WORK REQUIRED: Every line of the records below from the line with "Given: Open the 投票 voting button in header" up to and including the line with "Uncheck the Organic Traffic checkbox" must be reproduced exactly, and no line outside that range.

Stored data
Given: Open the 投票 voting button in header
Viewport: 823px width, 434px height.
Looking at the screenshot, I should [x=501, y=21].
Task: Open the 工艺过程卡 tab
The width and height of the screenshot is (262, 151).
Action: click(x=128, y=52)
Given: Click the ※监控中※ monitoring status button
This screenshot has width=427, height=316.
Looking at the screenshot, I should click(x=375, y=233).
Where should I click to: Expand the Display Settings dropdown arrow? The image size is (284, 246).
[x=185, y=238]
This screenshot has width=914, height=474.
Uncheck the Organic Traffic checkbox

==

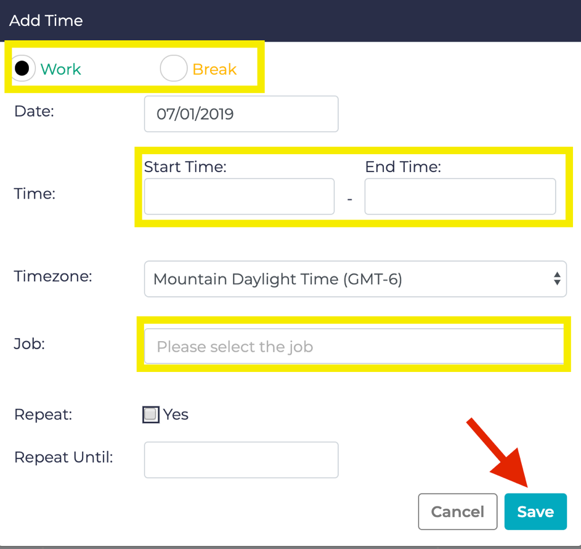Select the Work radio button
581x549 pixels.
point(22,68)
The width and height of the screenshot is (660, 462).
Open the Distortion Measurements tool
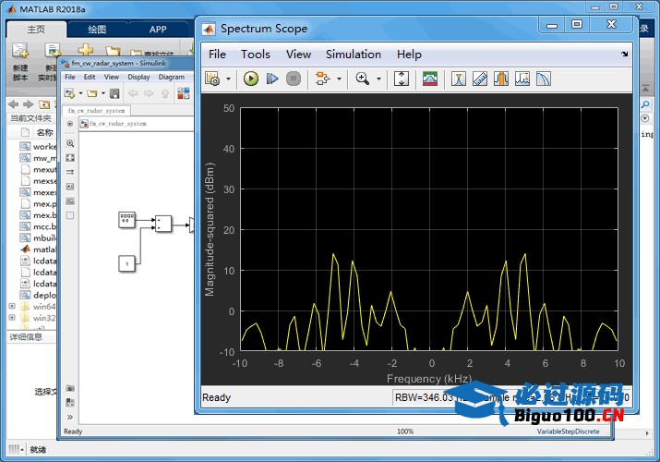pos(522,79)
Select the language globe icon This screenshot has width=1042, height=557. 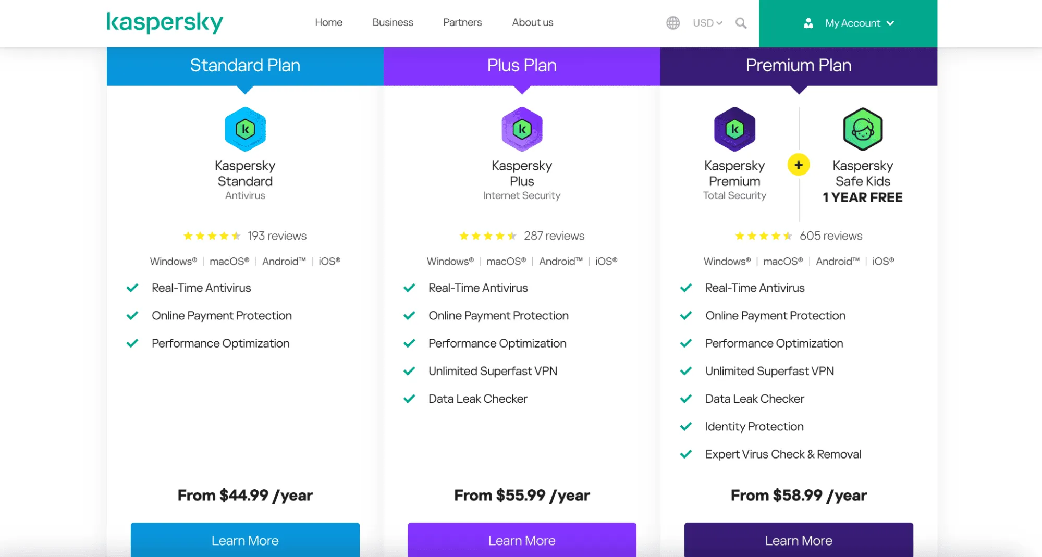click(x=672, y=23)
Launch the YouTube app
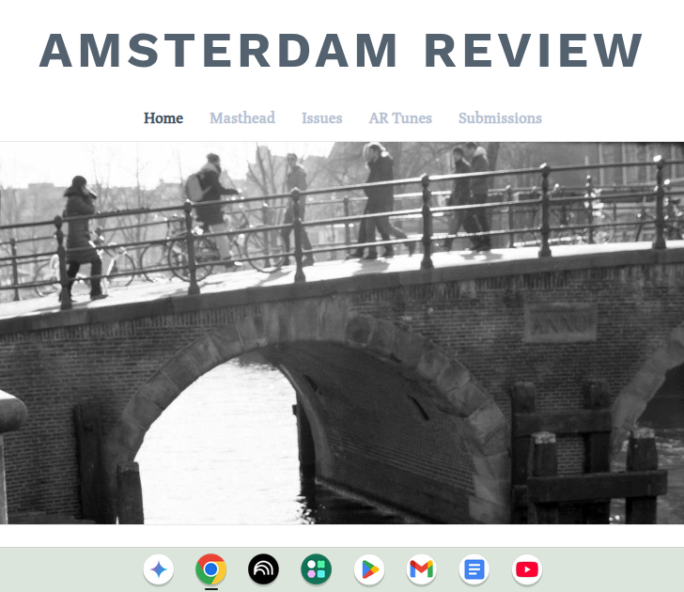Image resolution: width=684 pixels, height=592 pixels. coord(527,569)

ANSWER BOX:
Given: Open the 投票 voting button in header
Viewport: 823px width, 434px height.
Looking at the screenshot, I should [x=501, y=21].
Task: Open the 工艺过程卡 tab
The width and height of the screenshot is (262, 151).
Action: click(x=128, y=52)
Given: Click the ※监控中※ monitoring status button
This screenshot has width=427, height=316.
Looking at the screenshot, I should click(x=375, y=233).
Where should I click to: Expand the Display Settings dropdown arrow? The image size is (284, 246).
[x=185, y=238]
This screenshot has width=914, height=474.
Uncheck the Organic Traffic checkbox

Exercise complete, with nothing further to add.